● Task statement: Tally the lines in the data below that contain the string "computer", treating uppercase and lowercase as different, and reply with the number alone.

-------------------------

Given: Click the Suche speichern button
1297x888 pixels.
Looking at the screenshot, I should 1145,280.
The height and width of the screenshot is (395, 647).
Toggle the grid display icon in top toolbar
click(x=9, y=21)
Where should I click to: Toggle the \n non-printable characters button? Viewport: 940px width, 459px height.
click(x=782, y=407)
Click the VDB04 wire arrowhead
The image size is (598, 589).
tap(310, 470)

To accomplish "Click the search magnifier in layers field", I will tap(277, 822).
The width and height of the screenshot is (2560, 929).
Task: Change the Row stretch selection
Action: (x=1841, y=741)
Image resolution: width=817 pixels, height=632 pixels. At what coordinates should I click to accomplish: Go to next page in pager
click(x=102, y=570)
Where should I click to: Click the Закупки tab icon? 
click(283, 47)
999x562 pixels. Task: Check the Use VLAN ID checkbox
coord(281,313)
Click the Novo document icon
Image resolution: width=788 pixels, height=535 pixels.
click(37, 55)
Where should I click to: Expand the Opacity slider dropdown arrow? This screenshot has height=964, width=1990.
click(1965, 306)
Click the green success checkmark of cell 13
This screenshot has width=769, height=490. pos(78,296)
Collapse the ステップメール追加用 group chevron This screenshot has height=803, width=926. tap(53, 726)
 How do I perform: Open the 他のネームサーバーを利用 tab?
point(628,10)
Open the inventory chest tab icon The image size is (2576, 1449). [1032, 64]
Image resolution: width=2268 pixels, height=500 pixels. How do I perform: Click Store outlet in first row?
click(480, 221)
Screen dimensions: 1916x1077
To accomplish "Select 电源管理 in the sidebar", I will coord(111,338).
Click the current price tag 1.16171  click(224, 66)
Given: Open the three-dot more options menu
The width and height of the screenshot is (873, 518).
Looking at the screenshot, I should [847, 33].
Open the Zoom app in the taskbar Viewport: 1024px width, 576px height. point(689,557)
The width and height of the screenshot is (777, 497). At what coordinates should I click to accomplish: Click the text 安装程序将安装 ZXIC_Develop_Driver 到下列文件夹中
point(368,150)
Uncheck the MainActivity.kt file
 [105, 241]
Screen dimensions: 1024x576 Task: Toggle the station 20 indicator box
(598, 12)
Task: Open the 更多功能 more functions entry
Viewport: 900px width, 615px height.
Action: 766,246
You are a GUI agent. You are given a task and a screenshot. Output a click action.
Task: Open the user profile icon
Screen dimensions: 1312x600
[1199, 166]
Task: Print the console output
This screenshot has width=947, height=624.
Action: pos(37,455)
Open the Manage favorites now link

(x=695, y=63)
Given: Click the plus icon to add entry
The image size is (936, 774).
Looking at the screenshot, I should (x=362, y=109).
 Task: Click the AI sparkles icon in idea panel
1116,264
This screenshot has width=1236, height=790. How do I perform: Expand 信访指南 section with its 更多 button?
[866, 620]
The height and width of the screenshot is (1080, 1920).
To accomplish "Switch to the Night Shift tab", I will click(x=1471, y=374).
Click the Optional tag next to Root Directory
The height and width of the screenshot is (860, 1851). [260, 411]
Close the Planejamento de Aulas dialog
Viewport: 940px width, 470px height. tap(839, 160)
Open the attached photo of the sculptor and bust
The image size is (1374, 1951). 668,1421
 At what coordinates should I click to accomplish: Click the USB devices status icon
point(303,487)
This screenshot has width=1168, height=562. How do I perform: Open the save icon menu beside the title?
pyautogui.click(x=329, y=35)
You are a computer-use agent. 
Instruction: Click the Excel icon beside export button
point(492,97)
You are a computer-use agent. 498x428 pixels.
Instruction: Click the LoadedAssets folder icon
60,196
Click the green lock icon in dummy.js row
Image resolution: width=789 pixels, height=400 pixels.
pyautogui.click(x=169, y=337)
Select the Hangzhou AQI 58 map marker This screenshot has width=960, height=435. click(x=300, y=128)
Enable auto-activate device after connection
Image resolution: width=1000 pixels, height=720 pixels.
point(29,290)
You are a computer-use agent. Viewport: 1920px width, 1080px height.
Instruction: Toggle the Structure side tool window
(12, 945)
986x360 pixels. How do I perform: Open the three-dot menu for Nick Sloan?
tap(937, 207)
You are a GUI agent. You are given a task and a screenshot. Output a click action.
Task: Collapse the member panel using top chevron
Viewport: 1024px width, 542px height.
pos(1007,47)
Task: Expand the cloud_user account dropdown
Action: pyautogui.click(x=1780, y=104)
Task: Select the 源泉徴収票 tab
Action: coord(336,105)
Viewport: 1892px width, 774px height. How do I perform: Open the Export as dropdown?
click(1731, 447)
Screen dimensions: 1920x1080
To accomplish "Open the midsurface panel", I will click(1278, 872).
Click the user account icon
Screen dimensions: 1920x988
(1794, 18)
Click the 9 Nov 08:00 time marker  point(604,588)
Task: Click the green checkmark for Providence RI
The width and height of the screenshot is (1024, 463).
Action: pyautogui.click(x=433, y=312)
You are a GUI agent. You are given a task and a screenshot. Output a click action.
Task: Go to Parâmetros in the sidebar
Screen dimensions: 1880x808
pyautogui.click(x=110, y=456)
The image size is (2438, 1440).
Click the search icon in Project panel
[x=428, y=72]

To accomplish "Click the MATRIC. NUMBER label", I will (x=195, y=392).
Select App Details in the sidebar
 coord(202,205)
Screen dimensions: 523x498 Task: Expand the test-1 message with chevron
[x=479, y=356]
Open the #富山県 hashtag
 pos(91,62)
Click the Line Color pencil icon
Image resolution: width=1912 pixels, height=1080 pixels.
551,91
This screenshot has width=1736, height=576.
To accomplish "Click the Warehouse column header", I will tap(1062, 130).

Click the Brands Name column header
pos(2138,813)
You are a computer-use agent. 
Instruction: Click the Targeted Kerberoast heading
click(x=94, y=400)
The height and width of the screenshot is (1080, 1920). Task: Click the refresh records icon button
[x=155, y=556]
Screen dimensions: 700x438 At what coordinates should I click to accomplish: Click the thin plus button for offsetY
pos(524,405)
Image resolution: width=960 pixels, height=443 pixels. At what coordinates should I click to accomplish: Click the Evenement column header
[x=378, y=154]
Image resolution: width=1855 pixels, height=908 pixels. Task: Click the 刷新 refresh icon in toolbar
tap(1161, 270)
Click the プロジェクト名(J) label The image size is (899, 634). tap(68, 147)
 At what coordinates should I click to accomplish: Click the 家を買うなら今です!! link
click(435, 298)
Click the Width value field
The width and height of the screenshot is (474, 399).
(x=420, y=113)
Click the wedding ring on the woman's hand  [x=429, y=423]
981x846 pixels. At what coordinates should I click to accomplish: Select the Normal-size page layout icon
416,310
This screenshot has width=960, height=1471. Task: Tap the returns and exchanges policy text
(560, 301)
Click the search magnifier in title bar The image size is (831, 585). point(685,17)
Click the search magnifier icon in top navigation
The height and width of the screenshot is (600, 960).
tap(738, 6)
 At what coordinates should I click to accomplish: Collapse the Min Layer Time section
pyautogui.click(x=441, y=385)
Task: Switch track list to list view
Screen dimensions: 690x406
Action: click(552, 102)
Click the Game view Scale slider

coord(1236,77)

-------------------------

● Answer: 4